Maintaining patients’ privacy while exchanging PHI (personal health information) across institutions is one of major challenges in building cross-site registries. In most cases, direct exchange of patients’ information is considered much too risky and therefore is typically avoided. Exchange of anonymized information derived from subjects’ personal information between agencies is considered appropriate in these circumstances and also conforms to the minimum necessary principle of the HIPAA privacy rule. In this study, we have performed research on anonymized record linkage between Carolina Data Warehouse for Health (CDW-H) and Environmental Polymorphisms Registry (EPR), serving as feasibility validation for future joint efforts. EPR1,2 is a large-scale phenotype-by-genotype registry developed by National Institute of Environmental Health Sciences (NIEHS) with the motivation of facilitating translational research of complex human diseases. It consists of over 15,000 individuals of diverse sex, age race and ethnicity. The EPR is a linked DNA biorepository, which differentiate itself from previous anonymous biorepository where individual identities were destroyed after data collection. This greatly increases its likely application along two dimensions: 1) the individual could be recalled for phenotyping depending on the specific genotype-phenotype relationship of interest; 2) EPR could be linked to phenotype-rich data sources to facilitate large-scale genotype-phenotype research could be conducted.

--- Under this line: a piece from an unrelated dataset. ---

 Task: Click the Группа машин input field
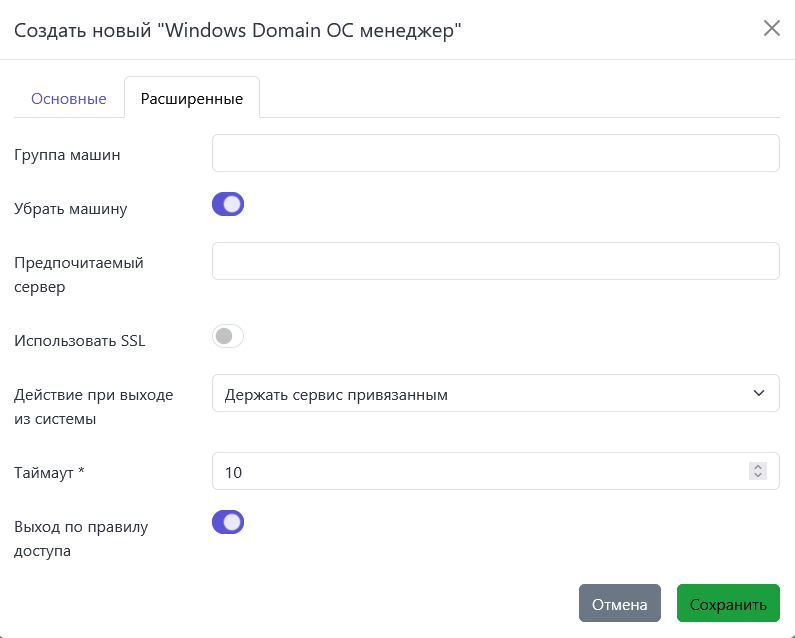point(495,153)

CDW-H is an enterprise-wide data warehouse developed by the University of North Carolina (UNC) Health Care System to meet the dual challenges of enhancement of quality of care and promote clinical research with UNC hospital patient population. It is a central repository containing clinical, research and administrative data ranging from billing and insurance to diagnosis and medication domains. To establish the feasibility of joint studies between NIEHS and UNC using EPR and CDW-H data, the number of overlapping records has to be established. The EPR consists entirely of genomic and environmental data of over 15,000 subjects who have volunteered to participate in long term genetic research. CDW-H system consists of medical history of over two million patients registered at UNC hospitals.

Methods:

Obtaining Data Access Permission

To conform with research and data access regulations, IRB permission was obtained at UNC with NIEHS as supporting agency. Under the IRB permitted study protocol, research staff involved in this project were given full records of each respective database only for the purpose of generating hash codes which were to be shared across institutions. Data were to be extracted from respective databases by licensed administrative staff at each agency. Also, additional IRB stipulation required that the anonymized data be destroyed at the end of the study period.

Project Workflow

Figure 1 displays the coordination between the two agencies in performing this research. Note that, to ensure research staff will not have access to data from the other organization, the hashing application developed at UNC was delivered to NIEHS so that the hashing process could be performed separately at NIEHS. Hash codes from NIEHS were then delivered to a centralized repository at UNC through a secure ftp server. The anonymized record linkage step was performed at UNC and data was immediately destroyed upon completion.
Figure 1.

Project workflow for anonymized record linkage

Data Preparation

Both institutions agreed on the following fields to be extracted for data matching: last name, date of birth, gender and zip code. Only last names were included for name field because the registration of first name, prefix and middle name are not consistent across agencies as stated elsewhere4. Data extracted from each respective database were normalized and formatted to be represented in identical formats. Two levels of format normalization were conducted. First level was for data extraction. Because it involved institutions performing hashing task using the same computer program but at separate locations, it is important that input data be in identical format. Table 1 shows the data extraction format that was agreed upon by both parties.
Table 1

Data extraction format agreed by both parties

Last NameDate of BirthGenderZip Code
No special requirement•Formatted as mm/dd/yyyy, slashes should be retained•Fully spelled words, i.e., male or female•5-digit number
Second level of data formatting took place just before the hashing procedure. Table 2 shows the rules of normalization during this step.
Table 2.

Data normalization rules. All white spaces were removed before normalization.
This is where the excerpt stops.